Aim of the task. List every line below containing "blue".

[Stored records]
━━━━━━━━━━━━━━━━

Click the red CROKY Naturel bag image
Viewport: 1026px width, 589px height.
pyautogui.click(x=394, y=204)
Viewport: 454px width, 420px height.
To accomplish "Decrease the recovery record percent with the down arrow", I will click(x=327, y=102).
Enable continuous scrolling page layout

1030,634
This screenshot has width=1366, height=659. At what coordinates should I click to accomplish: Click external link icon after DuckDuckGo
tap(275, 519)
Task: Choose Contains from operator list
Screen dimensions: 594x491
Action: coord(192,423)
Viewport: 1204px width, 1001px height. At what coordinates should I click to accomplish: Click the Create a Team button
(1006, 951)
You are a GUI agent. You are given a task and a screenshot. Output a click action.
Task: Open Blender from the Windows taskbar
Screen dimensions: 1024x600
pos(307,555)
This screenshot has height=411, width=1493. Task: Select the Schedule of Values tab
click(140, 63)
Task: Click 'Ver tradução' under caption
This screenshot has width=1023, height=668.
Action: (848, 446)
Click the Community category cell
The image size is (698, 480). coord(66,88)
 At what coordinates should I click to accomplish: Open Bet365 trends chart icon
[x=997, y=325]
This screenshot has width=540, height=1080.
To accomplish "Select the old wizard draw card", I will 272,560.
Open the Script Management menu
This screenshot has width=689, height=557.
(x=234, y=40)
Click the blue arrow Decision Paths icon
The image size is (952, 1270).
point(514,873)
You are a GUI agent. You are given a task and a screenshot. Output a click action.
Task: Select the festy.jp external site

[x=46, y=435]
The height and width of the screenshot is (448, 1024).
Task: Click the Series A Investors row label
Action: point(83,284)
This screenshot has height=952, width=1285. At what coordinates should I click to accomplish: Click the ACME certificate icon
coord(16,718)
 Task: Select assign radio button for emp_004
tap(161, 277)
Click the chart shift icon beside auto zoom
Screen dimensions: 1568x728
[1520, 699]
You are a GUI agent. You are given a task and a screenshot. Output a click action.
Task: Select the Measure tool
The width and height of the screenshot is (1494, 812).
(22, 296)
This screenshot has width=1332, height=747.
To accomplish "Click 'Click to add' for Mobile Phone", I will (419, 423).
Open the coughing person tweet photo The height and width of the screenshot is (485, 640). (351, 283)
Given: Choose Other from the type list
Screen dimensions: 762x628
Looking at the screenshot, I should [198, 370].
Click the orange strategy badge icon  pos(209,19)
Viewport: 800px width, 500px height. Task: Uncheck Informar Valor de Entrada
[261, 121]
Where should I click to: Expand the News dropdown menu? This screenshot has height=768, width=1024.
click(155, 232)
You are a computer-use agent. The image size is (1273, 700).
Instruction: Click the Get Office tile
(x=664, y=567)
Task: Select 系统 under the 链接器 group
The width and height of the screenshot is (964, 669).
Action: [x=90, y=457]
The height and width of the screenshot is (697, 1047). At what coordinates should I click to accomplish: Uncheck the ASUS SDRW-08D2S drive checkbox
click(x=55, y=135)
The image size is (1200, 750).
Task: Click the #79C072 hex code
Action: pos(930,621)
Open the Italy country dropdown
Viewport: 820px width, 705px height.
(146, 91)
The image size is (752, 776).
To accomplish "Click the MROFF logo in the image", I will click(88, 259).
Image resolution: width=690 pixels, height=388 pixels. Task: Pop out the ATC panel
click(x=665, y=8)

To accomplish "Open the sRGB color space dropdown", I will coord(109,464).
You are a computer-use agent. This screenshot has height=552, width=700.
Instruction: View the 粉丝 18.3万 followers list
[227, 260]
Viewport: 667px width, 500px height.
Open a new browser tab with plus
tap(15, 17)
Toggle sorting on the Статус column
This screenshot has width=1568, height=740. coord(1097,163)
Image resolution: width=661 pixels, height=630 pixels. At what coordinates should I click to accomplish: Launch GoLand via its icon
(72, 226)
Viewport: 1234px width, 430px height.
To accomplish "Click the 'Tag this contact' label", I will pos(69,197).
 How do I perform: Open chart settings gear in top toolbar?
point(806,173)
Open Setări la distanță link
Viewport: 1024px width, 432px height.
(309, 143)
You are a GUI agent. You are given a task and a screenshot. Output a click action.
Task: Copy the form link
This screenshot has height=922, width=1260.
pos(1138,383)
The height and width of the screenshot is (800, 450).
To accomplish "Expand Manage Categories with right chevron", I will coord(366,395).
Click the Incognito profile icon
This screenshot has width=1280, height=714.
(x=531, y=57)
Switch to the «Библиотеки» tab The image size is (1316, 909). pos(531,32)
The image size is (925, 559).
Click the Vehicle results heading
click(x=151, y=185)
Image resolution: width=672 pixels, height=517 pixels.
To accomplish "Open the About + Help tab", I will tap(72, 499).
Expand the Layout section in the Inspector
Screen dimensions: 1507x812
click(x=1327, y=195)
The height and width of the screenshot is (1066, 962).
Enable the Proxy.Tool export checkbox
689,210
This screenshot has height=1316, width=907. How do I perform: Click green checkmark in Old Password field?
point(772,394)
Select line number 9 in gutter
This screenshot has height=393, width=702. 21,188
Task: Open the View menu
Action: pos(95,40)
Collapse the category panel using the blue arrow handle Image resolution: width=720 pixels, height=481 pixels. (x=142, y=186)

━━━━━━━━━━━━━━━━

Your response.
Click the blue arrow Decision Paths icon
Collapse the category panel using the blue arrow handle Image resolution: width=720 pixels, height=481 pixels. (x=142, y=186)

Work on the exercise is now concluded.